◆ Extract provided ◆
Historically, JavaScript-based websites (aka “AJAX sites”) were using fragment identifiers (#) within URLs.

  • Not recommended:
    • The Lone Hash (#) – The lone pound symbol is not crawlable. It is used to identify anchor link (aka jump links). These are the links that allow one to jump to a piece of content on a page. Anything after the lone hash portion of the URL is never sent to the server and will cause the page to automatically scroll to the first element with a matching ID (or the first <a> element with a name of the following information). Google recommends avoiding the use of “#” in URLs.
    • Hashbang (#!) (and escaped_fragments URLs) – Hashbang URLs were a hack to support crawlers (Google wants to avoid now and only Bing supports). Many a moon ago, Google and Bing developed a complicated AJAX solution, whereby a pretty (#!) URL with the UX co-existed with an equivalent escaped_fragment HTML-based experience for bots. Google has since backtracked on this recommendation, preferring to receive the exact user experience. In escaped fragments, there are two experiences here:
      • Original Experience (aka Pretty URL): This URL must either have a #! (hashbang) within the URL to indicate that there is an escaped fragment or a meta element indicating that an escaped fragment exists (<meta name=”fragment” content=”!”>).
      • Escaped Fragment (aka Ugly URL, HTML snapshot): This URL replace the hashbang (#!) with “_escaped_fragment_” and serves the HTML snapshot. It is called the ugly URL because it’s long and looks like (and for all intents and purposes is) a hack.

Image result

Image source

  • Recommended:
    • pushState History API – PushState is navigation-based and part of the History API (think: your web browsing history). Essentially, pushState updates the URL in the address bar and only what needs to change on the page is updated. It allows JS sites to leverage “clean” URLs. PushState is currently supported by Google, when supporting browser navigation for client-side or hybrid rendering.

◆ Data shown ◆
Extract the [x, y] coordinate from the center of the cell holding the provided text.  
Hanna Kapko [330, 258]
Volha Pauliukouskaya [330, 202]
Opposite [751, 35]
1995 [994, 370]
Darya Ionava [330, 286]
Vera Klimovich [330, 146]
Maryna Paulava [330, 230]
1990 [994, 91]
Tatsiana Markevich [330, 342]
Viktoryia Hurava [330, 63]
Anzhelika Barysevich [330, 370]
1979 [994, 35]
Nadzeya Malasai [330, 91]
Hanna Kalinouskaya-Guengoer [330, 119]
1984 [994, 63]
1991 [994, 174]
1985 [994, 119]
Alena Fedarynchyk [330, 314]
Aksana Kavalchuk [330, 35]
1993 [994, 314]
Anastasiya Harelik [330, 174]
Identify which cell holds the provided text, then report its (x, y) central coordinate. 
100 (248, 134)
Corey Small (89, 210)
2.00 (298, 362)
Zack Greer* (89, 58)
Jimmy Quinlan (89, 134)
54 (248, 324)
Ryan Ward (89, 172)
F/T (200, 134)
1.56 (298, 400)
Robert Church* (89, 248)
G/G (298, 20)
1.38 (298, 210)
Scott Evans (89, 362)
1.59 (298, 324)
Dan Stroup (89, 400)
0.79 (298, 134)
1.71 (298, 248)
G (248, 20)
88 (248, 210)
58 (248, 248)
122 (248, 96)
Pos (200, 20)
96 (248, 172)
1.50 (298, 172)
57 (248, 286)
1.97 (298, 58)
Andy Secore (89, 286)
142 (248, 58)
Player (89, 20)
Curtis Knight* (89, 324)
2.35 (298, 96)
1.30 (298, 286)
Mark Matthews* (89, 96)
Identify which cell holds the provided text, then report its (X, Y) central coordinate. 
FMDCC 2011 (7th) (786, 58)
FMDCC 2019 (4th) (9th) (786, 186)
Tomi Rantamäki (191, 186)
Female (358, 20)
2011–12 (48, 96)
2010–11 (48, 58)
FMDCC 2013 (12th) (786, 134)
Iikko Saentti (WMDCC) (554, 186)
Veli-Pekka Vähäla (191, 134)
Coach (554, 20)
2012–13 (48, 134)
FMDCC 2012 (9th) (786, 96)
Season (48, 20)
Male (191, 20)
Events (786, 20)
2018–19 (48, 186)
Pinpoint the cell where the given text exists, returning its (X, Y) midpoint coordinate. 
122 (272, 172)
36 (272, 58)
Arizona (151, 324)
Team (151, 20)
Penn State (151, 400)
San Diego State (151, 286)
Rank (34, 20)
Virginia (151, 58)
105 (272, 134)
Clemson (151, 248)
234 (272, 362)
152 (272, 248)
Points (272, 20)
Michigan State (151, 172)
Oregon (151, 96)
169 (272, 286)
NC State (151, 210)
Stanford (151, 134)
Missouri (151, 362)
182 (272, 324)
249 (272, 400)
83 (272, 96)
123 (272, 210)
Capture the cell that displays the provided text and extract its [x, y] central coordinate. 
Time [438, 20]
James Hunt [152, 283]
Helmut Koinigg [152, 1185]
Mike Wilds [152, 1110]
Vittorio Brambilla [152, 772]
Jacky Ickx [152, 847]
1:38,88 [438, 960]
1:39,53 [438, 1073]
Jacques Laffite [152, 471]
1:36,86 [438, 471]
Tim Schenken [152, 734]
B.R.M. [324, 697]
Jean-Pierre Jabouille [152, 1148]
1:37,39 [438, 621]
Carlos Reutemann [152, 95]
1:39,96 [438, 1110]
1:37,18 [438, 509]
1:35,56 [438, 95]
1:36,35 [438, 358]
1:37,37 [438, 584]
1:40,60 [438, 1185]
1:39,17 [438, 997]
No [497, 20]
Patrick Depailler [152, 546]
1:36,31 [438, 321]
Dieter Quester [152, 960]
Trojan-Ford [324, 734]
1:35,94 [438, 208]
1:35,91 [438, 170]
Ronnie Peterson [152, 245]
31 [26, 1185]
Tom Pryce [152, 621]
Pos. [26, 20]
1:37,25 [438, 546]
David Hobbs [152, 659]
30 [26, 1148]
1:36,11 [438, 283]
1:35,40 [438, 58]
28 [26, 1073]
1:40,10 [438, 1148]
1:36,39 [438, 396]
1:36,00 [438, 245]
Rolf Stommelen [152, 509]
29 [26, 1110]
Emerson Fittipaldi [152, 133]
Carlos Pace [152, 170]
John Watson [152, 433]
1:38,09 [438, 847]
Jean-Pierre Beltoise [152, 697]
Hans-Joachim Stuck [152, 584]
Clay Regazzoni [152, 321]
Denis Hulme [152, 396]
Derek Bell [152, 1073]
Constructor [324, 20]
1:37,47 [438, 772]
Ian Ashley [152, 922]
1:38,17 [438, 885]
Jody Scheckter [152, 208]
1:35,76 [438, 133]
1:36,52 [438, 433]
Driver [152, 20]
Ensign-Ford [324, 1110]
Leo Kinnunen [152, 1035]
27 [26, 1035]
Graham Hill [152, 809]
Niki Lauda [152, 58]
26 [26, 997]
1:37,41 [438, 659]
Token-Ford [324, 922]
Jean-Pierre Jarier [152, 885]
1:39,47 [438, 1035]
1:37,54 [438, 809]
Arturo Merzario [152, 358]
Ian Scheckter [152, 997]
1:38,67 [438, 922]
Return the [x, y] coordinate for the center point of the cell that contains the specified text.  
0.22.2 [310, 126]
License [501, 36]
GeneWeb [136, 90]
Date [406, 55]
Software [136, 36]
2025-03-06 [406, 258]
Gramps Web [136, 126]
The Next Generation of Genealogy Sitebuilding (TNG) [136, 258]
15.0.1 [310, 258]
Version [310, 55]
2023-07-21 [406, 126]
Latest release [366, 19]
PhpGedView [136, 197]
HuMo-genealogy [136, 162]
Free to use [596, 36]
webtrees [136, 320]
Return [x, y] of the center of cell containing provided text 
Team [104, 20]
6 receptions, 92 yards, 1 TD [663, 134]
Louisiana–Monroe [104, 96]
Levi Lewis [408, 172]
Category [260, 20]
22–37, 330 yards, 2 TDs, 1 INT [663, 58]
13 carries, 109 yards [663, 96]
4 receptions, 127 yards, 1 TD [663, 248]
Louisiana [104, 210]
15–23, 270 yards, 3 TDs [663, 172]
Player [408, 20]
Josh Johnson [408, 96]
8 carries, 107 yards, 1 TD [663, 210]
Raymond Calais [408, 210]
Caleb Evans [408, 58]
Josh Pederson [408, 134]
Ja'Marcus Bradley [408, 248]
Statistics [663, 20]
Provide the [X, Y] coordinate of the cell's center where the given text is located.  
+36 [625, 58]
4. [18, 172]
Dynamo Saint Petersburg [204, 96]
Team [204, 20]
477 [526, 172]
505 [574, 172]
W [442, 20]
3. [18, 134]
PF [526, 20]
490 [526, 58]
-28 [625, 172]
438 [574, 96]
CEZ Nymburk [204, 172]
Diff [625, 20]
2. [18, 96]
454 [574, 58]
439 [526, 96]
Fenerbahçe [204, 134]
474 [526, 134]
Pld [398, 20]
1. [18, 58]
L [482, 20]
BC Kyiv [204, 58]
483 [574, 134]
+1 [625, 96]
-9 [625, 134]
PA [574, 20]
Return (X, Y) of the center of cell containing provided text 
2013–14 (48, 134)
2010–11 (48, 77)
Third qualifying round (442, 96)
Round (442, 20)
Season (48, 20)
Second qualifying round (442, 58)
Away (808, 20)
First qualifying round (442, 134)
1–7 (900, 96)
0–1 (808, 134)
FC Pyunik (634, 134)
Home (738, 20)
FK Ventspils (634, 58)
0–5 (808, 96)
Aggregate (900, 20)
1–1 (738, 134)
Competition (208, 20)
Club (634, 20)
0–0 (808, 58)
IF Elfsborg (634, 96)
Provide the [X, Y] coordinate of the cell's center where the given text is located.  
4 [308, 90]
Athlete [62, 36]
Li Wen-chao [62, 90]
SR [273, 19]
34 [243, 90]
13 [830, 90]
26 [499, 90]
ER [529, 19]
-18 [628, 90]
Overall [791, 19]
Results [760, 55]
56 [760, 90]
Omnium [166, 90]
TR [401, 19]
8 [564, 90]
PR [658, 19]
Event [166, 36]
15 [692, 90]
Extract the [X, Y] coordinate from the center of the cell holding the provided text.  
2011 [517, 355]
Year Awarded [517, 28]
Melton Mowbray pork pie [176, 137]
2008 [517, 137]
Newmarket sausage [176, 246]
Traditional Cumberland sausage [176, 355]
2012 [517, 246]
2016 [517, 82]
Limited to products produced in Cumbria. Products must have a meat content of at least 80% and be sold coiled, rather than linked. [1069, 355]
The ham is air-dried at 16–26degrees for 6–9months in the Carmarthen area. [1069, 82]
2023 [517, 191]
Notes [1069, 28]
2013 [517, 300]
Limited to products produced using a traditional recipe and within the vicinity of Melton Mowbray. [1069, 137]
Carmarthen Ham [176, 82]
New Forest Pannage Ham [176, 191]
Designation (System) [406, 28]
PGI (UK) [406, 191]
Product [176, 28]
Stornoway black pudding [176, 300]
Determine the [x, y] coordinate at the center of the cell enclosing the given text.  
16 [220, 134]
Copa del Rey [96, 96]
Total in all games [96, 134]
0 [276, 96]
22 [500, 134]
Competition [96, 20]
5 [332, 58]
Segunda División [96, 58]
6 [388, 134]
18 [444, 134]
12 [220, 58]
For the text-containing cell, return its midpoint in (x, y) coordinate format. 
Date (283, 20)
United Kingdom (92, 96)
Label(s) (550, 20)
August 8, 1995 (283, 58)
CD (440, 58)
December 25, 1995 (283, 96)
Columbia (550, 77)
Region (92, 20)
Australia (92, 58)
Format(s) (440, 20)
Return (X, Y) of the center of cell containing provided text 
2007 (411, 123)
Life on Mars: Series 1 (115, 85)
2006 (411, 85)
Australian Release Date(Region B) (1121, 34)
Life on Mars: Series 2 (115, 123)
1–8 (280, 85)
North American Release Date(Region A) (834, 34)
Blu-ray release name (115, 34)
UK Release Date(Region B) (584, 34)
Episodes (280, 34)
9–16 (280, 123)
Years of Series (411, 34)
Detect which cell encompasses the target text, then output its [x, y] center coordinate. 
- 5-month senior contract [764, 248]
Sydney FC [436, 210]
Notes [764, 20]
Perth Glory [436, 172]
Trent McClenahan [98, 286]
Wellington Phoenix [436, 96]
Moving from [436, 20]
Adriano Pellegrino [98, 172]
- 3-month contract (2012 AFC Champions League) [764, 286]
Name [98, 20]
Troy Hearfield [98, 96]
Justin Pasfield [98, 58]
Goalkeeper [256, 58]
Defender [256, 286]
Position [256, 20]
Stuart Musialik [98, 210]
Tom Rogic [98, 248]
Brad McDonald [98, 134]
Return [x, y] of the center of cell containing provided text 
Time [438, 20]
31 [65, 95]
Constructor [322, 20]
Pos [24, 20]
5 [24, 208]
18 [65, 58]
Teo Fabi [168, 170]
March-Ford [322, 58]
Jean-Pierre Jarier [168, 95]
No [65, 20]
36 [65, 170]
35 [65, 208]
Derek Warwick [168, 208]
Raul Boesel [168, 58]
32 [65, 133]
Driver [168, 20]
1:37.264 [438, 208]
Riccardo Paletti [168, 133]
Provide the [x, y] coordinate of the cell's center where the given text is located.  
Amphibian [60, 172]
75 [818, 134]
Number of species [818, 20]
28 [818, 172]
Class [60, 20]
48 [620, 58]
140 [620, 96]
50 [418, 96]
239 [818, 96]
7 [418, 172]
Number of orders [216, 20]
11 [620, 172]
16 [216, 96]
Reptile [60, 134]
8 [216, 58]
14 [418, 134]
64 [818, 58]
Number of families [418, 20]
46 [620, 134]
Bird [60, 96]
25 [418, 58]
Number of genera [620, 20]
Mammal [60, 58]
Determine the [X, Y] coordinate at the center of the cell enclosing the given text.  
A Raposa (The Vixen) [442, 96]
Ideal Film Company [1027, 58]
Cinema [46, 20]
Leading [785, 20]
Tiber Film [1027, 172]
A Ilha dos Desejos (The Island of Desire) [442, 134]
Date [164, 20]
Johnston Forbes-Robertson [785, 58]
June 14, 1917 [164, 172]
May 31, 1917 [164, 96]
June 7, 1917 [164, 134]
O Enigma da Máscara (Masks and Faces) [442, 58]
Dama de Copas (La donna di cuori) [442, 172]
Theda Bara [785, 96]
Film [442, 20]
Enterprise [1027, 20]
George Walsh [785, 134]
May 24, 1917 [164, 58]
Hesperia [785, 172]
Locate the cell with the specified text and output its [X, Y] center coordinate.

◆ Written task 1 ◆
In the text on JavaScript website URLs, which search engine is said to be the only one still supporting hashbang URLs?
◆ Written task 2 ◆
Extend the text on JavaScript website URLs, beginning after its final sentence.
The lines bear no relation to the text on JavaScript website URLs.

◆ Task output 1 ◆
Bing

◆ Task output 2 ◆
      • A good use of pushState is for infinite scroll (i.e., as the user hits new parts of the page the URL will update). Ideally, if the user refreshes the page, the experience will land them in the exact same spot. However, they do not need to refresh the page, as the content updates as they scroll down, while the URL is updated in the address bar.
      • Example: A good example of a search engine-friendly infinite scroll implementation, created by Google’s John Mueller (go figure), can be found here. He technically leverages the replaceState(), which doesn’t include the same back button functionality as pushState.
      • Read more: Mozilla PushState History API Documents

Obtainability

Search engines have been shown to employ headless browsing to render the DOM to gain a better understanding of the user’s experience and the content on page. That is to say, Google can process some JavaScript and uses the DOM (instead of the HTML document).

At the same time, there are situations where search engines struggle to comprehend JavaScript. Nobody wants a Hulu situation to happen to their site or a client’s site. It is crucial to understand how bots are interacting with your onsite content. When you aren’t sure, test.

Assuming we’re talking about a search engine bot that executes JavaScript, there are a few important elements for search engines to be able to obtain content:

  • If the user must interact for something to fire, search engines probably aren’t seeing it.
    • Google is a lazy user. It doesn’t click, it doesn’t scroll, and it doesn’t log in. If the full UX demands action from the user, special precautions should be taken to ensure that bots are receiving an equivalent experience.
  • If the JavaScript occurs after the JavaScript load event fires plus ~5-seconds*, search engines may not be seeing it.
    • *John Mueller mentioned that there is no specific timeout value; however, sites should aim to load within five seconds.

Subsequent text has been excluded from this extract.